WRITTEN INSTRUCTION:
Reproduce each of the records below verbatim, preserving every line in its original order.

Data records:
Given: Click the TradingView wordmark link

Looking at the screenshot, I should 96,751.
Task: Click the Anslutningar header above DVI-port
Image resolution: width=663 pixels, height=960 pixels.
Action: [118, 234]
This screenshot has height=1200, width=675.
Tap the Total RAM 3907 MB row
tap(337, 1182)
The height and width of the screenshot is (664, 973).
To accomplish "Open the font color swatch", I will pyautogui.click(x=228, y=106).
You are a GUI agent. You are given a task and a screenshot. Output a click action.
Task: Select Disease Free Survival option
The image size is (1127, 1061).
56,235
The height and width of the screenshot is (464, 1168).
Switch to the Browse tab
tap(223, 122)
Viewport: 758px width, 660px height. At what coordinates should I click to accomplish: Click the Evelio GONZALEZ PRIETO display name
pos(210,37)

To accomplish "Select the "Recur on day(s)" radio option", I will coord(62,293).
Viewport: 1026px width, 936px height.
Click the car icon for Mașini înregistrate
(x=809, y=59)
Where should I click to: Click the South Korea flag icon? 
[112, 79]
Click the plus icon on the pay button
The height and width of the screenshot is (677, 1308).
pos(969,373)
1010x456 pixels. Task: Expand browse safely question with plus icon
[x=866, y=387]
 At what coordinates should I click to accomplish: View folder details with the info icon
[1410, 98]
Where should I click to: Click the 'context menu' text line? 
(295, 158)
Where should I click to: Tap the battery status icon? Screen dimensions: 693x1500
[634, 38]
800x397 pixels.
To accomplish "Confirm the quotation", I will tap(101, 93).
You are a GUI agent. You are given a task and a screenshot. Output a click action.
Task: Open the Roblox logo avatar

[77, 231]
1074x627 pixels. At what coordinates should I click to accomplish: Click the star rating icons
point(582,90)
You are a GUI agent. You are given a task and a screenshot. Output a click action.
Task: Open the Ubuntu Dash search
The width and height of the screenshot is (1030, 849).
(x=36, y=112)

ANSWER:
Given: Click the TradingView wordmark link

Looking at the screenshot, I should 96,751.
Task: Click the Anslutningar header above DVI-port
Image resolution: width=663 pixels, height=960 pixels.
Action: [118, 234]
This screenshot has height=1200, width=675.
Tap the Total RAM 3907 MB row
tap(337, 1182)
The height and width of the screenshot is (664, 973).
To accomplish "Open the font color swatch", I will pyautogui.click(x=228, y=106).
You are a GUI agent. You are given a task and a screenshot. Output a click action.
Task: Select Disease Free Survival option
The image size is (1127, 1061).
56,235
The height and width of the screenshot is (464, 1168).
Switch to the Browse tab
tap(223, 122)
Viewport: 758px width, 660px height. At what coordinates should I click to accomplish: Click the Evelio GONZALEZ PRIETO display name
pos(210,37)

To accomplish "Select the "Recur on day(s)" radio option", I will coord(62,293).
Viewport: 1026px width, 936px height.
Click the car icon for Mașini înregistrate
(x=809, y=59)
Where should I click to: Click the South Korea flag icon? 
[112, 79]
Click the plus icon on the pay button
The height and width of the screenshot is (677, 1308).
pos(969,373)
1010x456 pixels. Task: Expand browse safely question with plus icon
[x=866, y=387]
 At what coordinates should I click to accomplish: View folder details with the info icon
[1410, 98]
Where should I click to: Click the 'context menu' text line? 
(295, 158)
Where should I click to: Tap the battery status icon? Screen dimensions: 693x1500
[634, 38]
800x397 pixels.
To accomplish "Confirm the quotation", I will tap(101, 93).
You are a GUI agent. You are given a task and a screenshot. Output a click action.
Task: Open the Roblox logo avatar

[77, 231]
1074x627 pixels. At what coordinates should I click to accomplish: Click the star rating icons
point(582,90)
You are a GUI agent. You are given a task and a screenshot. Output a click action.
Task: Open the Ubuntu Dash search
The width and height of the screenshot is (1030, 849).
(x=36, y=112)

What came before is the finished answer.